What you don’t evolve is being terminated
The quotation is better in Swedish, “Det som inte är under utveckling är under avveckling”, but still. Christer Olsson lectures in management and spread his idea that if you don’t evolve, you are becoming extinct. You cannot keep status quo without improvement. You can see the world as ever moving and if you stop still, you will not stay in your place but you will loose your position.
This is obvious to everyone who is struggling with agile or lean values, with the rule of constraint or Kotter’s sense of urgency. Evolve or die! But at the same time, it is easy to slip.
Some weeks have passed since my first 7 habits class, and during the first two weeks, I worked the habits, went through them in my head. But then they became mainstream in my head. I started taking them for granted. It is almost scary how little time it took. I came to a stand still. And I didn’t even notice it.
But one of the strengths of our 7 habits program is the learn through teaching part. As a part of our own training, we’re training others. I’ve picked two really talented developers with whom I’ve previously worked with and who are interested in management and leadership. And I know they are not just interested in a superfluous manor, they want to evolve in this area. This, alongside us sharing some experience around leadership in different flavors has made them interesting partners in this project.

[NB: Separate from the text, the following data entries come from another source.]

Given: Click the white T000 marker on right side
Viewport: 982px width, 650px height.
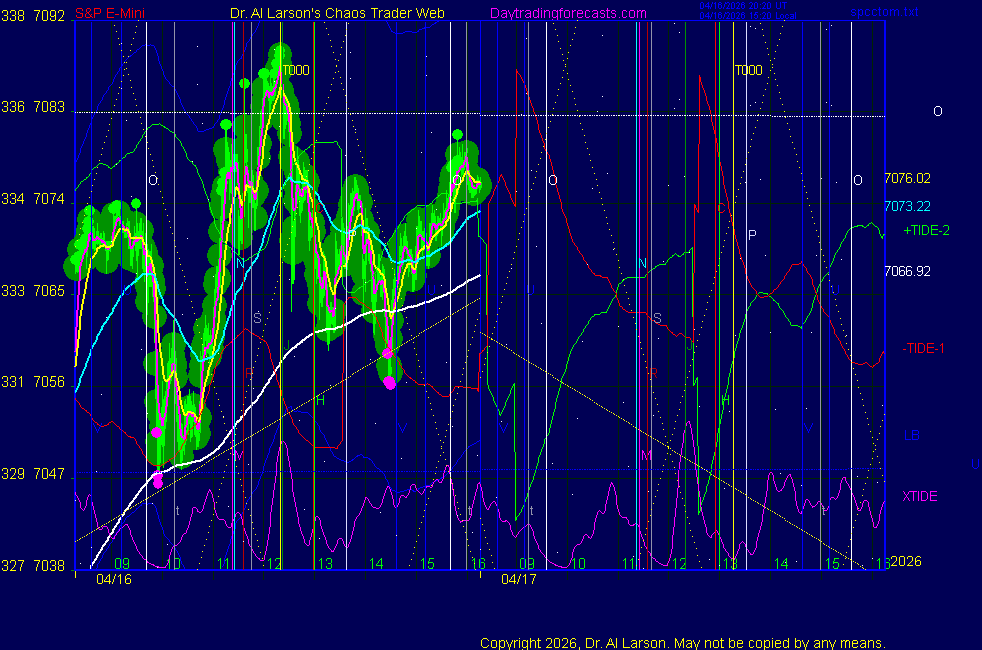Looking at the screenshot, I should [748, 70].
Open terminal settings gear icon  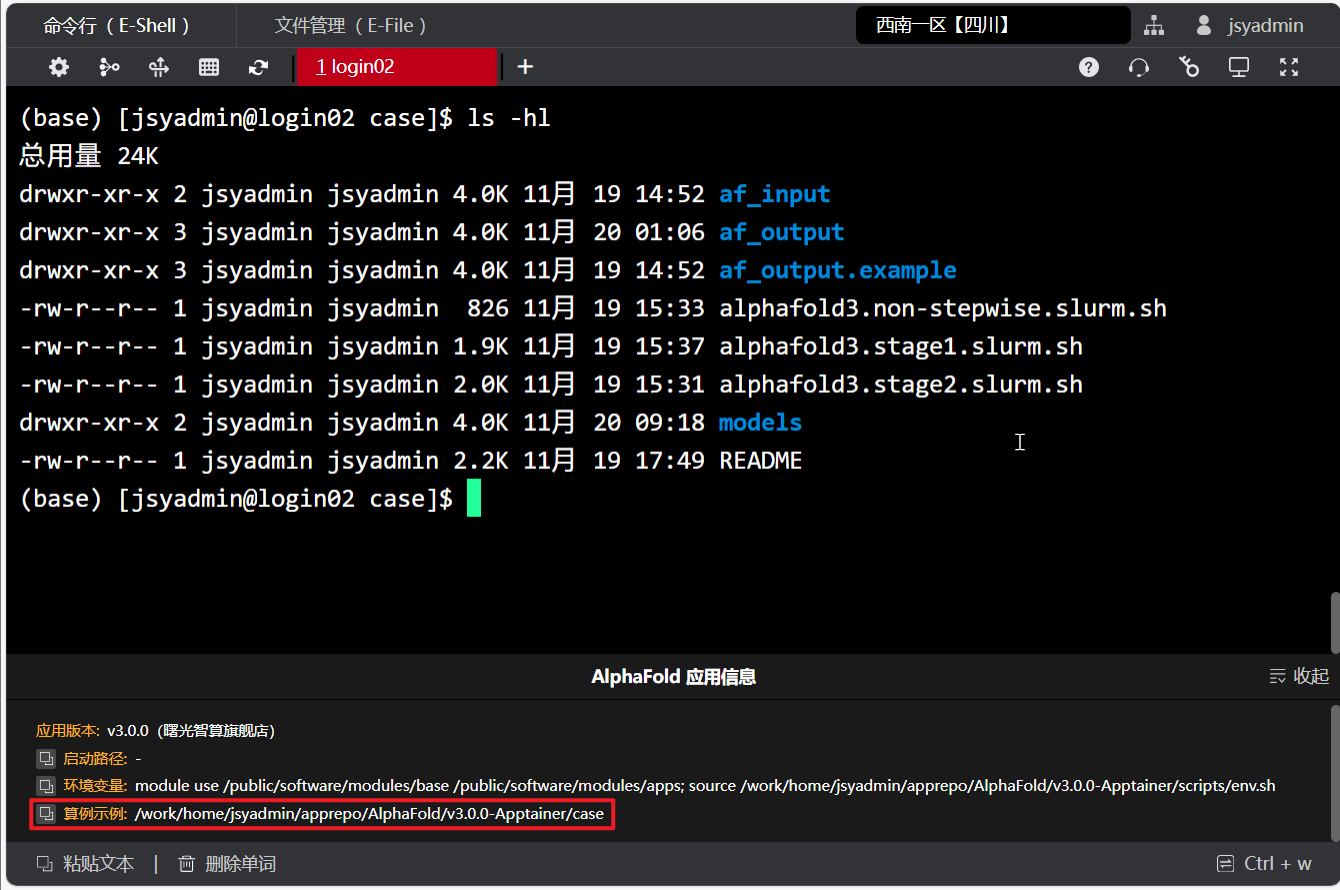tap(59, 67)
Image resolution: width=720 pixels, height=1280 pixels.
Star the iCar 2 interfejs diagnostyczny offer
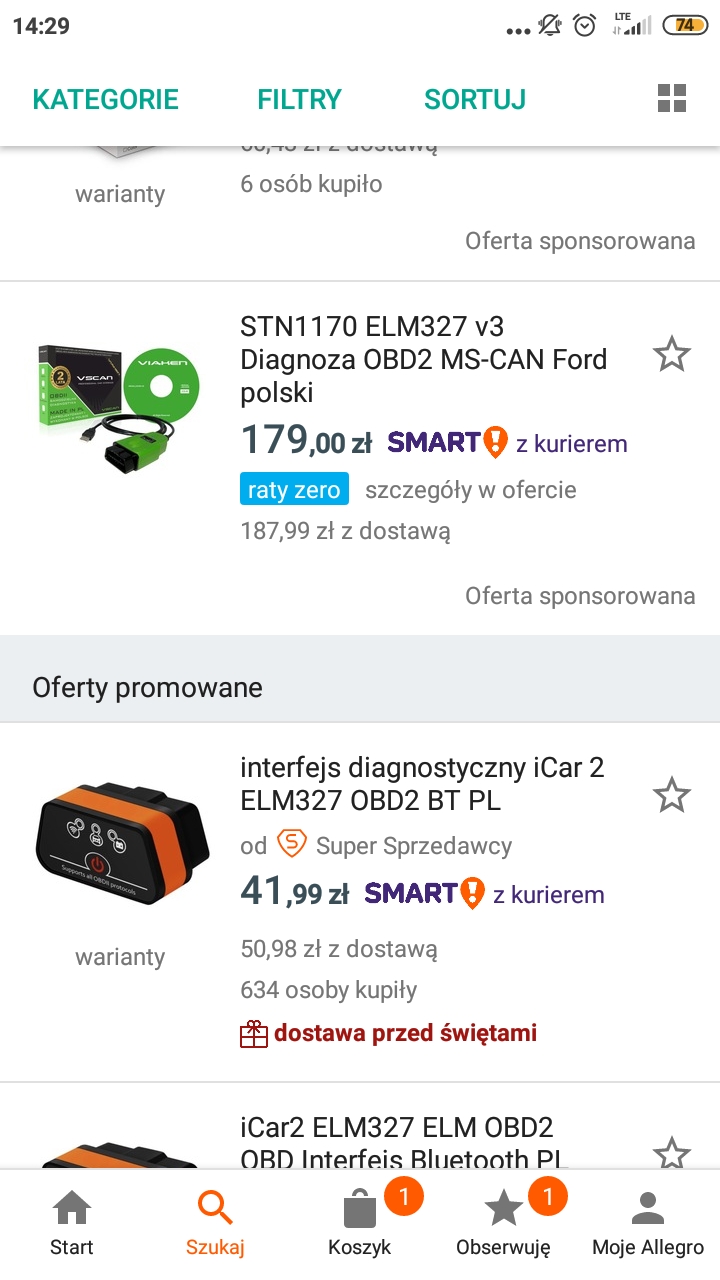[671, 796]
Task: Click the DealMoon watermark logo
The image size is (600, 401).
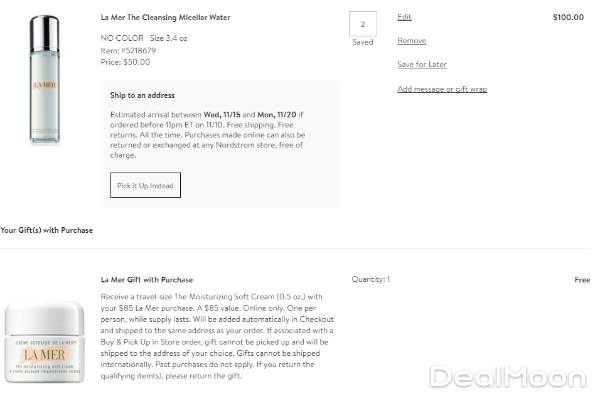Action: [x=508, y=377]
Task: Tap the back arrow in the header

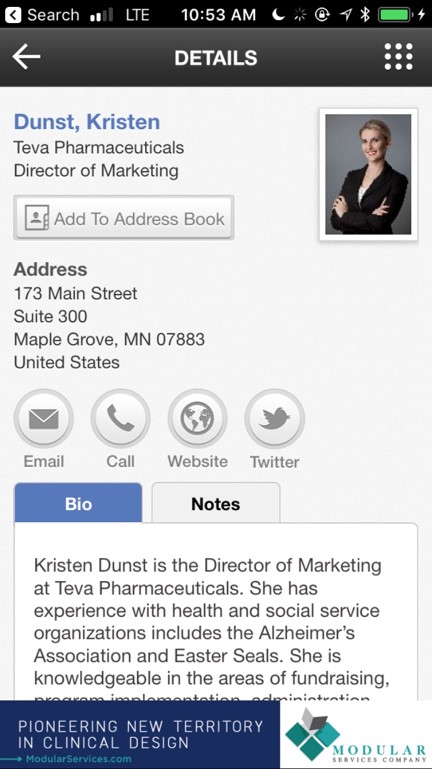Action: [26, 57]
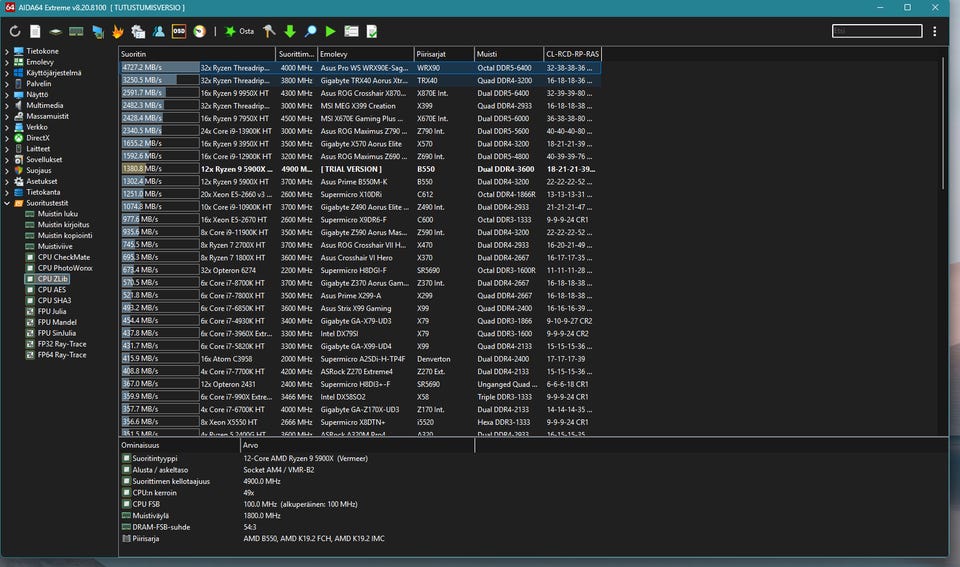
Task: Click the magnifier search icon
Action: 310,32
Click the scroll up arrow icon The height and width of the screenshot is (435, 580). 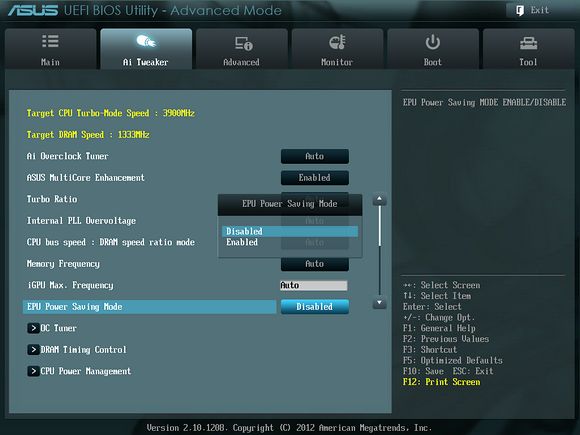click(x=379, y=199)
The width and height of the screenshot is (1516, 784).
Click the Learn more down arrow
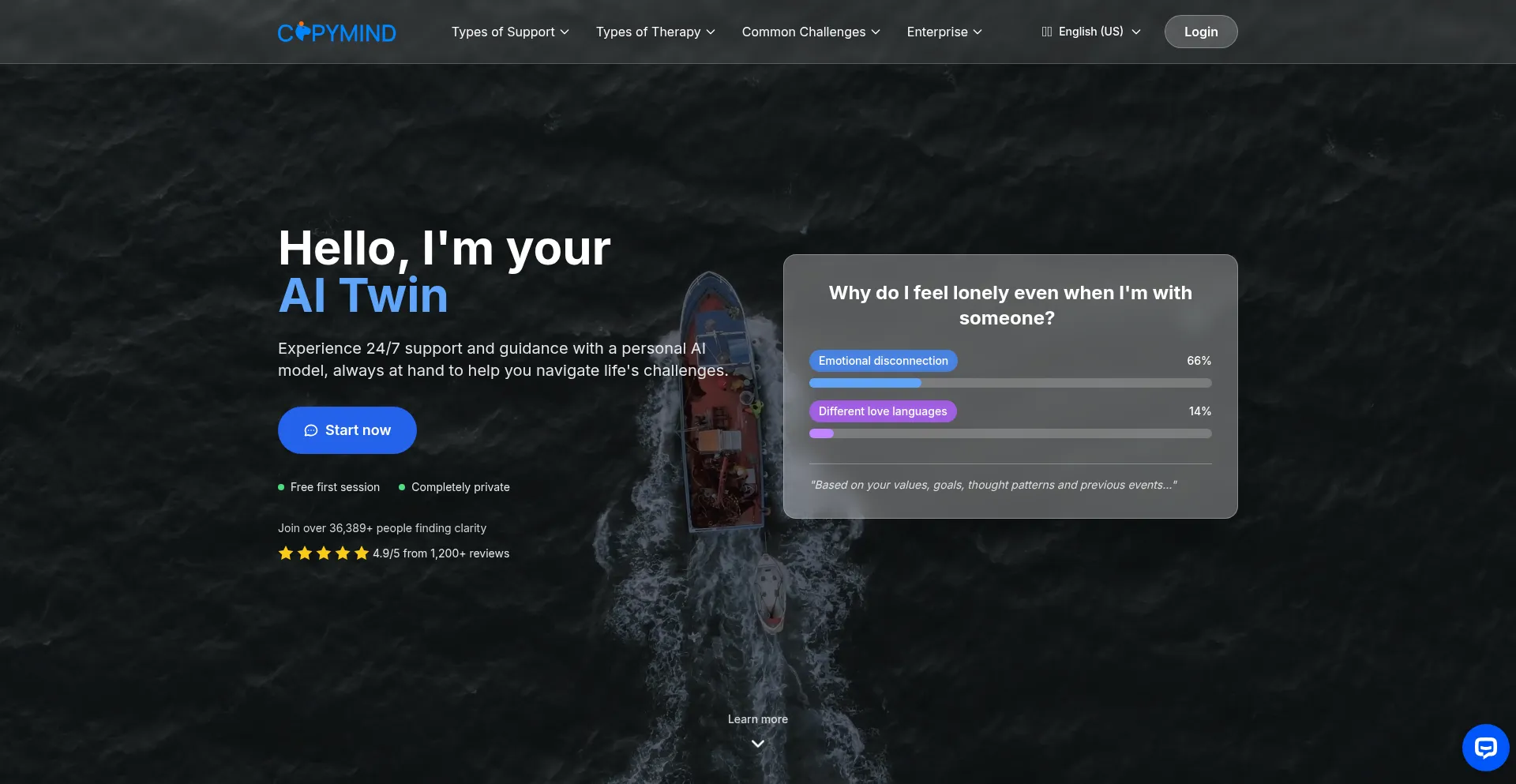[x=758, y=744]
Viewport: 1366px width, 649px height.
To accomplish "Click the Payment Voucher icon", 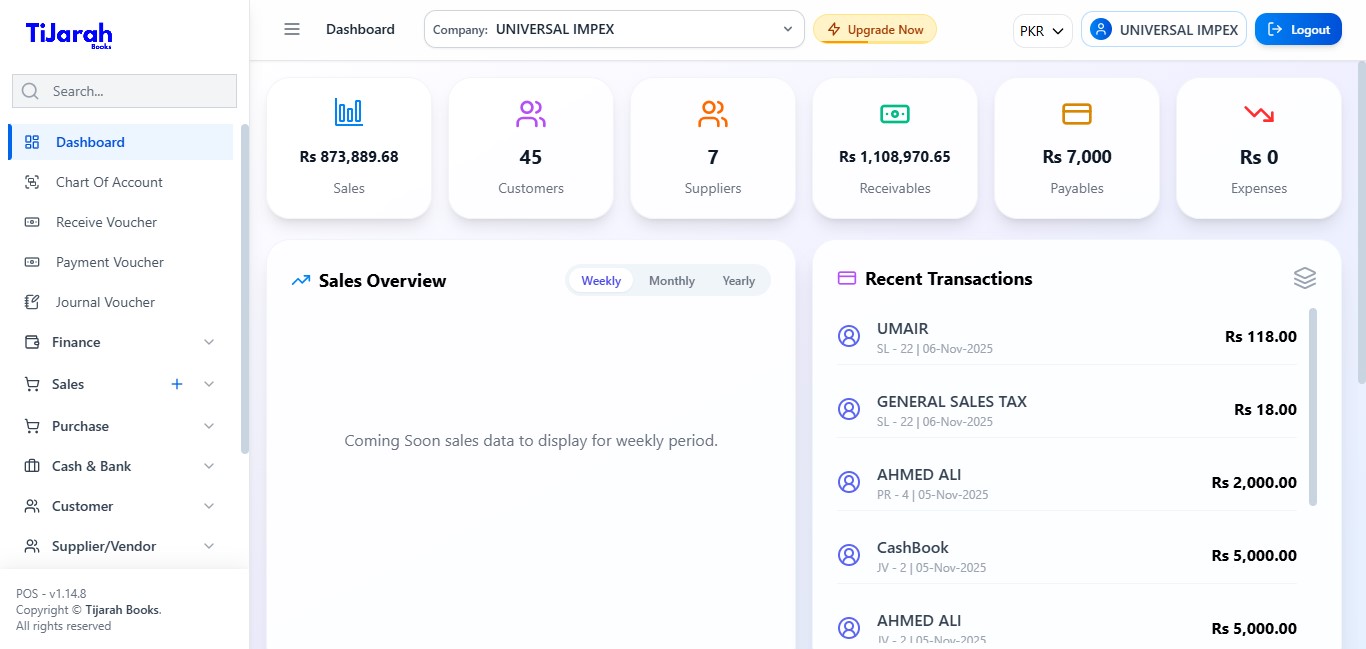I will click(31, 262).
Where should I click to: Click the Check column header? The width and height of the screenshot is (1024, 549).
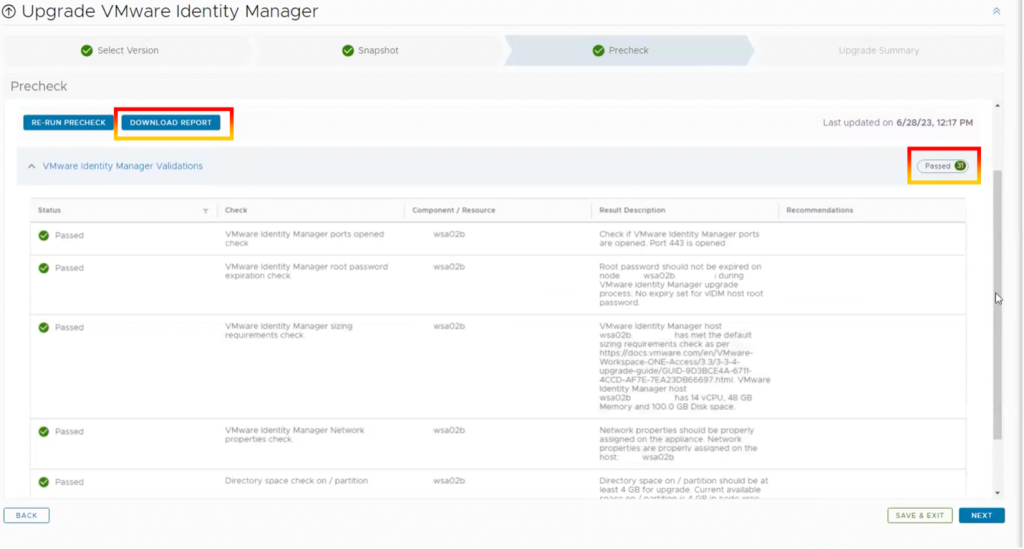coord(237,211)
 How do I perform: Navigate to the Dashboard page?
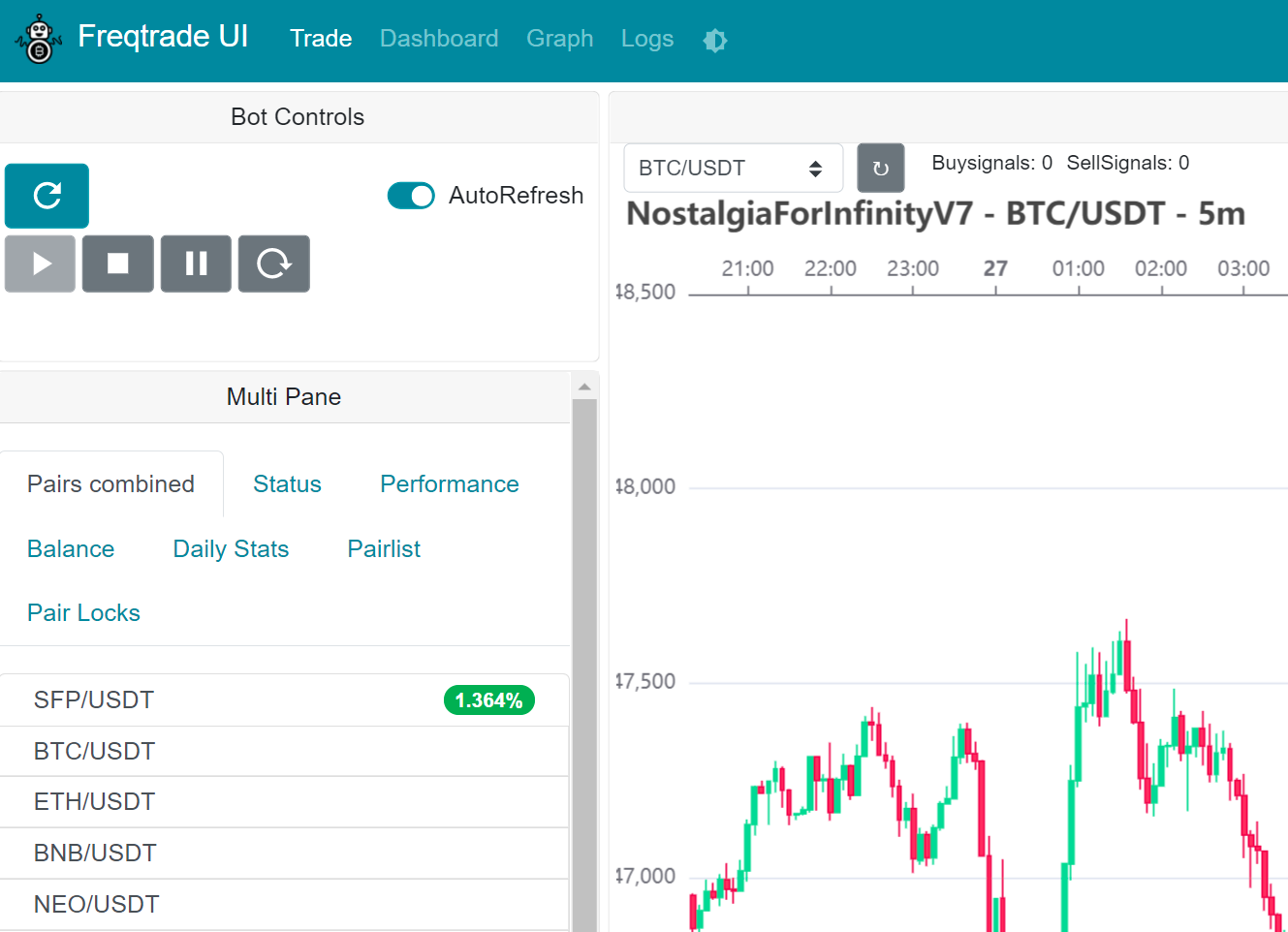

I think I’ve tripled the gain of the class by having these discussions. Having worked with training for most of my professional career, this should have been obvious, but now it’s staring me in the face. I’ve covered all the habits with one of these guys but yesterday, I started with the first habits with the second guy. So, I had to turn back all those pages. Go back to the first habit. And I saw that I’d lost it. I’d let habit 1 go. By simply taking for granted that I’d already worked with that habit, I didn’t work as hard with it. I was not back on the level I was on when I started taking the class, but I was not as strong in this area as I was two weeks ago.
If I hadn’t looked back, reflected and understood that I was not evolving, I would soon have been back there again. This is a lesson I must not forget. And today I could again see the difference in my handling of a specific situation. My soon got too much vaccine when he got his flu shot today. I directly saw this as something I couldn’t do anything about. So, instead of badgering the staff, I instead kept calm, focused on Peter and awaited the information from the Swedish authorities. As I kept calm, I could see that the woman who gave the shot was not feeling well. She felt terrible about what happened and I could place myself in her situation. I tried to calm her by thanking her that she told me and I later called and confirmed that Peter didn’t seem affected. I did what I could about things I could affect and left the other things in the bin. Screaming about it would not have made the thing undone.